Curator at Museum of Fine Arts, St. Petersburg resigns unexpectedly

Jennifer Hardin emailed her unexpected news to the board on Friday.
Published May 23 2015
Updated May 24 2015

ST. PETERSBURG — Jennifer Hardin, the longtime chief curator at the Museum of Fine Arts, St. Petersburg, resigned Friday. The announcement, sent Friday via email to the museum's board of trustees, was unexpected.

"I think the world of Jennifer," said Kent Lydecker, the museum's director. "I can't give you any specific reason. I sincerely regret her decision."

"I have immensely enjoyed my work at the museum," Hardin said. "I don't have any plans right now."

The museum, which opened in 1965 on St.
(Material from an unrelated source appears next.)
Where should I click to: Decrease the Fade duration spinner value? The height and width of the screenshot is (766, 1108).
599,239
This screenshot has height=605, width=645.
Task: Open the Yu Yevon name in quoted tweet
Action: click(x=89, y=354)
Petersburg's downtown waterfront, is an encyclopedic institution, meaning that its collection covers the full range of human history. Hardin, 51, became its curator in 1995 while she was finishing her doctoral degree at Princeton University. At that time the museum's collection numbered 3,700 works. During her tenure, it has grown to more than 20,000.

Being a curator means both being responsible for the care of art and for "presenting and explaining art," as Lydecker said, mainly through exhibitions. Curators must have deep academic knowledge as well as a feel for how art should be displayed. Hardin has curated many exhibitions originating at the museum. "Monet's London: Reflections on the Thames" in 2005 was the most ambitious, she said, with 150 works lent from 30 venues in Europe and the United States. But she is also especially proud of a Georgia O'Keeffe show in the late 1990s, "done on a shoestring," and another featuring folk art in 2007 when some scholars were dismissive of it "and now the Met (Metropolitan Museum of Art) is collecting it."

In 2012, philanthropists Bill and Hazel Hough gave $2 million for a new curatorial position and wanted Hardin's position to be renamed the William and Hazel Hough chief curator.

She leaves on June 26 "because I want to finish up the photography exhibition. It has 175 objects and is the largest one we've ever done from our photography collection." That show, "Five decades of Photography at the MFA," opens June 20 after "Monet to Matisse: On the French Coast" departs on May 31.

She said she'll relax at the home she shares in the Driftwood neighborhood with her husband, Emmanuel Roux, who for years co-owned the popular Garden restaurant.

Lydecker plans an immediate search for a curator who will "build on her record of achievement."

"It's been a privilege to participate in so many projects," Hardin said. "But I have been really thinking on a personal level about what would make me happy."